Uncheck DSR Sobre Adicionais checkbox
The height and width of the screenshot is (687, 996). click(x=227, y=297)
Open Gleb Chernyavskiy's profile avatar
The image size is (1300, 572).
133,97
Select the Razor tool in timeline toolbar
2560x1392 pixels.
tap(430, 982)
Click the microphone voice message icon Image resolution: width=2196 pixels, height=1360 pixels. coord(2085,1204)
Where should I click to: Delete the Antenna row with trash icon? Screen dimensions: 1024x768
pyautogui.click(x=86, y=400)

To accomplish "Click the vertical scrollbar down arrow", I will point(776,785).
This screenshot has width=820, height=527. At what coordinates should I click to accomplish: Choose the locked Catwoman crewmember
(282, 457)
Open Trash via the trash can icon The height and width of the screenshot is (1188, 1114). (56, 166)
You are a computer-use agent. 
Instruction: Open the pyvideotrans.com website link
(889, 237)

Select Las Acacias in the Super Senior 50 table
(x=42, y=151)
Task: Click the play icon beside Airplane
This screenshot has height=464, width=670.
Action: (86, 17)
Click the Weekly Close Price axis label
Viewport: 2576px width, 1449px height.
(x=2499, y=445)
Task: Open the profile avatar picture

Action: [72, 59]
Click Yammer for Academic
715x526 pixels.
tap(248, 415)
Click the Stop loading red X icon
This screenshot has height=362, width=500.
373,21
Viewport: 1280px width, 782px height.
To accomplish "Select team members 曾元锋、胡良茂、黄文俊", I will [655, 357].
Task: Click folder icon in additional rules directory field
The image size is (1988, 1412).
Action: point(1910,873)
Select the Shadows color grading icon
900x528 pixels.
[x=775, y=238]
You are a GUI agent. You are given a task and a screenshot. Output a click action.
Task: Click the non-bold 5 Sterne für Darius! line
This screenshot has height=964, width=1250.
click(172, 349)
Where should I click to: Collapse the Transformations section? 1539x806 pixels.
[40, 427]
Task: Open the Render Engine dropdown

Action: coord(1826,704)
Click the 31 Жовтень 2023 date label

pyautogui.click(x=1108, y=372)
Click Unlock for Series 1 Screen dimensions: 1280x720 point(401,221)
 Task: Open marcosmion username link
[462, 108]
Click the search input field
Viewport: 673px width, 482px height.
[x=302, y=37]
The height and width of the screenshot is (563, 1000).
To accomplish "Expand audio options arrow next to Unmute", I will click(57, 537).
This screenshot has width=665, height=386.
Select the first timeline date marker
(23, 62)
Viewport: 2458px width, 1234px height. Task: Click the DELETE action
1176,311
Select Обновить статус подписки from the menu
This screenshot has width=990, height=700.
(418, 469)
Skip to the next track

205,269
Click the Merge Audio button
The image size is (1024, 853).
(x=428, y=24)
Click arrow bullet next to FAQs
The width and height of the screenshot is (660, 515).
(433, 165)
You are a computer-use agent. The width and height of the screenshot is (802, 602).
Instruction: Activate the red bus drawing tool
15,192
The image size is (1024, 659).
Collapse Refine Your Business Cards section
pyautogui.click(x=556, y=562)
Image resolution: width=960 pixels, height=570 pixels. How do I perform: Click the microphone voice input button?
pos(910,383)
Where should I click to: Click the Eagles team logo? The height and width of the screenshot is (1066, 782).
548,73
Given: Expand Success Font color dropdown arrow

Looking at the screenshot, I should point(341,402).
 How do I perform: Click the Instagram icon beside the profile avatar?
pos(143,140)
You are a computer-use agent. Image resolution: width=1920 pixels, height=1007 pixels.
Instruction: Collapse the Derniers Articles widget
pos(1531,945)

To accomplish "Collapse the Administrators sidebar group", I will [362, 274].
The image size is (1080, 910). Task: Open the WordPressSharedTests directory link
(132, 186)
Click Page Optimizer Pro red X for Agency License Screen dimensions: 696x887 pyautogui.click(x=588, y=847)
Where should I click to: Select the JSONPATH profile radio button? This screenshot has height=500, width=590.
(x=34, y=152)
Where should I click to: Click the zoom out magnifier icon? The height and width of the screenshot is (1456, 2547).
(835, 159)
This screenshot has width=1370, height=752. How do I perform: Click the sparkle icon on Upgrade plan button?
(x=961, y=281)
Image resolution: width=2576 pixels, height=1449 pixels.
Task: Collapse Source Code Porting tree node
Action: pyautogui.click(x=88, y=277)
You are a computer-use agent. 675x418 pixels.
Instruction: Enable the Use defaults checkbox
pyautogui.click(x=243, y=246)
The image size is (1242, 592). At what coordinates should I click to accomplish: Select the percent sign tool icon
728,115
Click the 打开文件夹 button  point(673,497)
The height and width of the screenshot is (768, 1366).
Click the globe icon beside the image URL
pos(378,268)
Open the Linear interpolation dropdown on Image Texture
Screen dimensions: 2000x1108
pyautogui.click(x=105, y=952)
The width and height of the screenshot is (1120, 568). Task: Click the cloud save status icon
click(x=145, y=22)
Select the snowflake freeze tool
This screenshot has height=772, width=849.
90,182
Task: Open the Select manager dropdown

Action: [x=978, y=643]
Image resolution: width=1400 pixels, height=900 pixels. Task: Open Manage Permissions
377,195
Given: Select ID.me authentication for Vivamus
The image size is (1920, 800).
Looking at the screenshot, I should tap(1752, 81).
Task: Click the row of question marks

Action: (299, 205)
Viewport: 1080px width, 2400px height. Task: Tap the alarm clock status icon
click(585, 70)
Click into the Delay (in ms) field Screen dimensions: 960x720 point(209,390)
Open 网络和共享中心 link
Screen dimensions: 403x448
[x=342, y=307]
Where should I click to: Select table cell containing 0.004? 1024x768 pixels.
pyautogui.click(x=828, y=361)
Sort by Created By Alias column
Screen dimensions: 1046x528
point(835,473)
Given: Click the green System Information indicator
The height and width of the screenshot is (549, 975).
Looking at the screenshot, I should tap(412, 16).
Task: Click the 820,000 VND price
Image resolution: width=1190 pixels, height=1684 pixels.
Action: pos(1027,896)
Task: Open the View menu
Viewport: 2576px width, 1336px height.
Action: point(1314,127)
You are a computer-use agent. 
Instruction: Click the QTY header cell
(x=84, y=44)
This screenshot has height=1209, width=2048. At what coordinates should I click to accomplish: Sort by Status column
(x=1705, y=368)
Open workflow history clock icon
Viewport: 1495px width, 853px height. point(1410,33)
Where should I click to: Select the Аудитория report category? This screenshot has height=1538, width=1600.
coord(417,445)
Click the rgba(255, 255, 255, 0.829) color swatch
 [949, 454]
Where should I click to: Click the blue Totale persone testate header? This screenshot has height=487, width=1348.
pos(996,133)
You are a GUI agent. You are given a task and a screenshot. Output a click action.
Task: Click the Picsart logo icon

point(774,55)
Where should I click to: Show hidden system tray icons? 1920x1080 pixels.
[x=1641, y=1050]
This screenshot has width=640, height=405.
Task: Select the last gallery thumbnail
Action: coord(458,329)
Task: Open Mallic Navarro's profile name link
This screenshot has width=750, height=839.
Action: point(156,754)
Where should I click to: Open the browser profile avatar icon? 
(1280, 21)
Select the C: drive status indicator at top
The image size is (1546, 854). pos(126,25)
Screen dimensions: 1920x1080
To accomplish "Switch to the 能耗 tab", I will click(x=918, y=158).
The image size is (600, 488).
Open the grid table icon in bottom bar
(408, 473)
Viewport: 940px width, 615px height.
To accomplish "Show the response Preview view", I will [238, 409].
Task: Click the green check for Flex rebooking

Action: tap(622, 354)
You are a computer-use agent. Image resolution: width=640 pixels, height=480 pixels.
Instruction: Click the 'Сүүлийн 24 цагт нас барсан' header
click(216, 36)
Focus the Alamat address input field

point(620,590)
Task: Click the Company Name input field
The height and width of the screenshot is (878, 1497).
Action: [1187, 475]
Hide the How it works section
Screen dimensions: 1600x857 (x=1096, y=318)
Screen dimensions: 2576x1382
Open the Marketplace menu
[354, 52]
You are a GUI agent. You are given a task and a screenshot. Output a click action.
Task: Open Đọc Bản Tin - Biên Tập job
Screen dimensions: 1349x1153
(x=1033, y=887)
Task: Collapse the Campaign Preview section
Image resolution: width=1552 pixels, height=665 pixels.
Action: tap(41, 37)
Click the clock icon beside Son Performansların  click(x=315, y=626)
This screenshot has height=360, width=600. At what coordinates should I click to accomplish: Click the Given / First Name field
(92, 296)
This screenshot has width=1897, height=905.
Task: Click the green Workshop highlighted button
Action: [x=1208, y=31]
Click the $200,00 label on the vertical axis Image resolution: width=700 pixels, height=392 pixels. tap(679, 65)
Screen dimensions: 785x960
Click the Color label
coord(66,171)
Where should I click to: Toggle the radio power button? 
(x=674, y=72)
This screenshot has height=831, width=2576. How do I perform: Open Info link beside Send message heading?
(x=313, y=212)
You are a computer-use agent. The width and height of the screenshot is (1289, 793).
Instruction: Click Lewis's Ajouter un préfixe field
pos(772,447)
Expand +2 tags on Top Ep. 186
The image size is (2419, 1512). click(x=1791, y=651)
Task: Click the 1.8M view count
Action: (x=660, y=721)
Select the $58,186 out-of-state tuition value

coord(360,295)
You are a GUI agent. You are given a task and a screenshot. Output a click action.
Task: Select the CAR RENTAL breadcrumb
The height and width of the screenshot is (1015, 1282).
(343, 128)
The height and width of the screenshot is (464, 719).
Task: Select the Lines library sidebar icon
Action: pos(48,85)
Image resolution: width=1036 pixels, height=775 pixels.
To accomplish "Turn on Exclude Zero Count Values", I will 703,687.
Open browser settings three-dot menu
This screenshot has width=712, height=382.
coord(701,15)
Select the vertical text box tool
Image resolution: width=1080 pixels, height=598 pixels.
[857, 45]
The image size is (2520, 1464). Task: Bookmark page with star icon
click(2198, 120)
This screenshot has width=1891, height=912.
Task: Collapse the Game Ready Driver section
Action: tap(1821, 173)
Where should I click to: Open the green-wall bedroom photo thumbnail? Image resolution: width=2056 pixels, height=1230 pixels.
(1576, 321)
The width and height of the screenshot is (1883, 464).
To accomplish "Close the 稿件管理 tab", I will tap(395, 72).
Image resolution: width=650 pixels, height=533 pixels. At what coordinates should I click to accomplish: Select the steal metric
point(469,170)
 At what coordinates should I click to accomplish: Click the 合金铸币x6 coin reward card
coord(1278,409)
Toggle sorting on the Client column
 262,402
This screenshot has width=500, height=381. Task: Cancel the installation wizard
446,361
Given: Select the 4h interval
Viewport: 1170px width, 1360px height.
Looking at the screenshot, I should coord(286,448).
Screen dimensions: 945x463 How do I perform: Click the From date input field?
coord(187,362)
__________________________________________________
#### Prompt
Repeat the records above word for word, between the line holding "Task: Open the Select manager dropdown" and the line holding "Action: (299, 205)", inclusive.

#### Response to this task
Task: Open the Select manager dropdown

Action: [x=978, y=643]
Image resolution: width=1400 pixels, height=900 pixels. Task: Open Manage Permissions
377,195
Given: Select ID.me authentication for Vivamus
The image size is (1920, 800).
Looking at the screenshot, I should tap(1752, 81).
Task: Click the row of question marks

Action: (299, 205)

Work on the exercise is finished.